Supplied material START

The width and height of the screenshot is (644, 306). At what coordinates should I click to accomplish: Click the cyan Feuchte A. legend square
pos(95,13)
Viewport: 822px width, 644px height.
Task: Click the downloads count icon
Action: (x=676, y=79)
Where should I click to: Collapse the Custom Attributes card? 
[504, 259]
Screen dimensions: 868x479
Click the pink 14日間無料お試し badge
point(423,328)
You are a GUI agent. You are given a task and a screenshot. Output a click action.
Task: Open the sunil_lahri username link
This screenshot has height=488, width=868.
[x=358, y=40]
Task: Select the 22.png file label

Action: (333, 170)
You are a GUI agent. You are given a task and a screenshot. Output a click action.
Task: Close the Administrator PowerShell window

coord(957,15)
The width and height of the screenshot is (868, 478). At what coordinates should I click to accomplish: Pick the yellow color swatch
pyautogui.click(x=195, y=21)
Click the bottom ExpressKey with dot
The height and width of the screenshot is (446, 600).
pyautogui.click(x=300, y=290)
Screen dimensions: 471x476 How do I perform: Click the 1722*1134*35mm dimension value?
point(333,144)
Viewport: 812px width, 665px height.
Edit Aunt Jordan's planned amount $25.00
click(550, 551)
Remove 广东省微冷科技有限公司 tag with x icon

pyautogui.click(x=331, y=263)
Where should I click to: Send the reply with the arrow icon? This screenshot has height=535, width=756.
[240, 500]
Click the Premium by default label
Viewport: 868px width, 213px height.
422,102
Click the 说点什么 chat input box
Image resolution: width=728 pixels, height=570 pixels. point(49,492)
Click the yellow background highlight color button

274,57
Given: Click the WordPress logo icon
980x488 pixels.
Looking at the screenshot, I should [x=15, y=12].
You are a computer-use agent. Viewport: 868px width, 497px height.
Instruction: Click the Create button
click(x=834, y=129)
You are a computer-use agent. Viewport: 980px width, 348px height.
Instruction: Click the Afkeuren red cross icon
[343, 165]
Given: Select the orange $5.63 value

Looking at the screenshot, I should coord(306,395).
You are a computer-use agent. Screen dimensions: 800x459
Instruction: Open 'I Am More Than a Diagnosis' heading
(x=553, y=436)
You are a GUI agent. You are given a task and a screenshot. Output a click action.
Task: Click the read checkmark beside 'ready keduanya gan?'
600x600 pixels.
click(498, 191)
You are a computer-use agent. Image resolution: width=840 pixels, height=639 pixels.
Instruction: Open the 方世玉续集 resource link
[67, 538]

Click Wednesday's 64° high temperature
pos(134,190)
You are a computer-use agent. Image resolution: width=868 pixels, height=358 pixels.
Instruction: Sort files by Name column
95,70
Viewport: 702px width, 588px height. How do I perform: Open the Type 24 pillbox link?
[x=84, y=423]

Supplied material END

## Exercise instructions
The expected answer is every line in the data above that carries the string "agent".

## Written answer
You are a GUI agent. You are given a task and a screenshot. Output a click action.
You are a GUI agent. You are given a task and a screenshot. Output a click action.
You are a computer-use agent. Viewport: 868px width, 497px height.
You are a computer-use agent. Viewport: 980px width, 348px height.
You are a computer-use agent. Screen dimensions: 800x459
You are a GUI agent. You are given a task and a screenshot. Output a click action.
You are a computer-use agent. Image resolution: width=840 pixels, height=639 pixels.
You are a computer-use agent. Image resolution: width=868 pixels, height=358 pixels.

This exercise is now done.